Biographies of the Secretaries of State: Martin Van Buren (1782–1862)
Martin Van Buren was appointed Secretary of State by President Andrew Jackson on March 6, 1829. Van Buren served in that capacity from March 28, 1829, to March 23, 1831. He was an astute career politician who approached foreign affairs with caution.
Rise to Prominence
Van Buren was born in Kinderhook, New York to parents of Dutch heritage. He attended village schools and became a law clerk at age fourteen, going on to study law and to join the bar in 1803.
After moving to Hudson, New York, Van Buren served as the Surrogate of Columbia County from 1808 to 1813.
He entered politics with election to the State Senate, where he served from 1813 to 1820. He then became the New York Attorney General from 1816 to 1819. Van Buren next won election to the United States Senate, serving from 1821 to 1828, and became Governor of New York in 1829.

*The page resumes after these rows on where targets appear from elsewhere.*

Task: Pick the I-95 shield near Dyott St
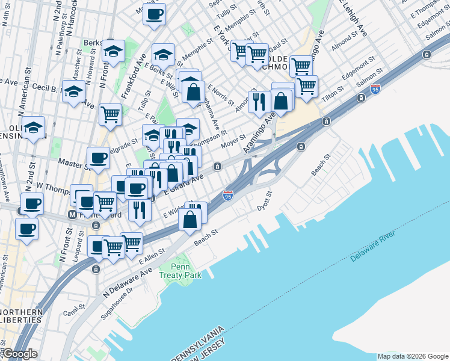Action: [227, 196]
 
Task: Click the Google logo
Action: [20, 354]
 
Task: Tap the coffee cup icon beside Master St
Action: [98, 158]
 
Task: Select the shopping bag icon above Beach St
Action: [190, 220]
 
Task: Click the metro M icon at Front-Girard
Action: [72, 214]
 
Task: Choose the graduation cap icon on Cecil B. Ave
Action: [73, 92]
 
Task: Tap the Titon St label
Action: [332, 88]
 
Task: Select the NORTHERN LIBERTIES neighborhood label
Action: [21, 316]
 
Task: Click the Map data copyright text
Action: [413, 356]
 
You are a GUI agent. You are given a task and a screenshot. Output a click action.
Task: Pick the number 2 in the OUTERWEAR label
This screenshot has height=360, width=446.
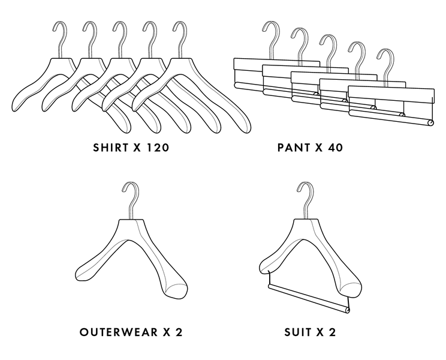(178, 332)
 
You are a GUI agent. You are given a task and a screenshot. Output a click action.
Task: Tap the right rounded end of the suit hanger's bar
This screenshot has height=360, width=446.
(345, 308)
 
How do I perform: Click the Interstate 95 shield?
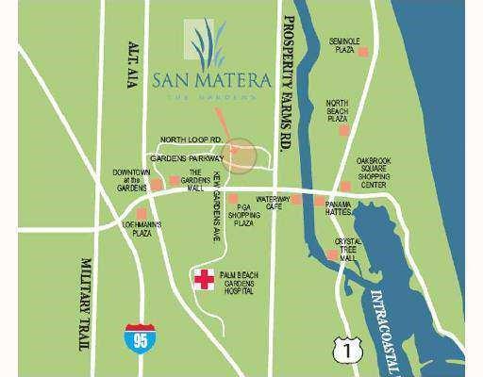pyautogui.click(x=136, y=336)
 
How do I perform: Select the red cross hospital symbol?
pyautogui.click(x=202, y=279)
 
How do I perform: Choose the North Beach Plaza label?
pyautogui.click(x=339, y=111)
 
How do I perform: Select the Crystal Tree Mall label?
pyautogui.click(x=348, y=248)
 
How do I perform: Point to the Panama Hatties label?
pyautogui.click(x=339, y=209)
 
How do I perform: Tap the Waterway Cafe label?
pyautogui.click(x=272, y=204)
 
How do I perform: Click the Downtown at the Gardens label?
pyautogui.click(x=132, y=181)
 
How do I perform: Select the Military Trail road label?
pyautogui.click(x=87, y=306)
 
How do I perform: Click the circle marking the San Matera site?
pyautogui.click(x=241, y=156)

He resigned as Governor to join the Cabinet of President Andrew Jackson as Secretary of State. Following his three years as Secretary, Van Buren was elected Vice President under Jackson and served from 1833 to 1837.
Van Buren won the presidential election of 1836, becoming the eighth President and serving until 1841.
Influence on American Diplomacy
Jackson provided Van Buren an entrée to foreign affairs. Jackson selected Van Buren as Secretary of State as a reward for Van Buren’s efforts to deliver the New York vote to Jackson.
As President, Jackson was hesitant to relinquish control over foreign policy decisions or political appointments. Over time, Van Buren’s ability to provide informed advice about domestic policies, including the Indian Removal Act of 1830, won him a place in Jackson’s circle of closest advisers.
Van Buren’s tenure as Secretary of State included a number of successes. Working with Jackson, he reached a settlement with Great Britain to allow trade with the British West Indies. They also secured a settlement with France, gaining reparations for property seized during the Napoleonic Wars. In addition, they settled a commercial treaty with the Ottoman Empire that granted U.S. traders access to the Black Sea.
However, Jackson and Van Buren encountered a number of difficult challenges. They were unable to settle the Maine-New Brunswick boundary dispute with Great Britain, or advance the U.S. claim to the Oregon territory. They failed to establish a commercial treaty with Russia and could not persuade Mexico to sell Texas.
Van Buren resigned as Secretary of State due to a split within Jackson’s Cabinet in which Vice President John C. Calhoun led a dissenting group of Cabinet members. Jackson acquiesced and made a recess appointment to place Van Buren as U.S. Minister to Great Britain in 1831.
While in Great Britain, Van Buren worked to expand the U.S. consular presence in British manufacturing centers. His progress was cut short when the Senate rejected his nomination in January of 1832.
Van Buren returned to the United States and entered presidential politics, first as Jackson’s Vice President and then as President. While serving as chief executive, Van Buren proceeded cautiously regarding two major foreign policy crises.
He worked to diffuse a potential breach with Great Britain when Maine farmers attacked across the northern border and when Canadians burned the U.S. vessel Caroline in the Niagara River. Van Buren was also wary of worsening U.S. relations with Mexico. He declined to support the U.S. annexation of Texas, which would have added a slave state to the Union.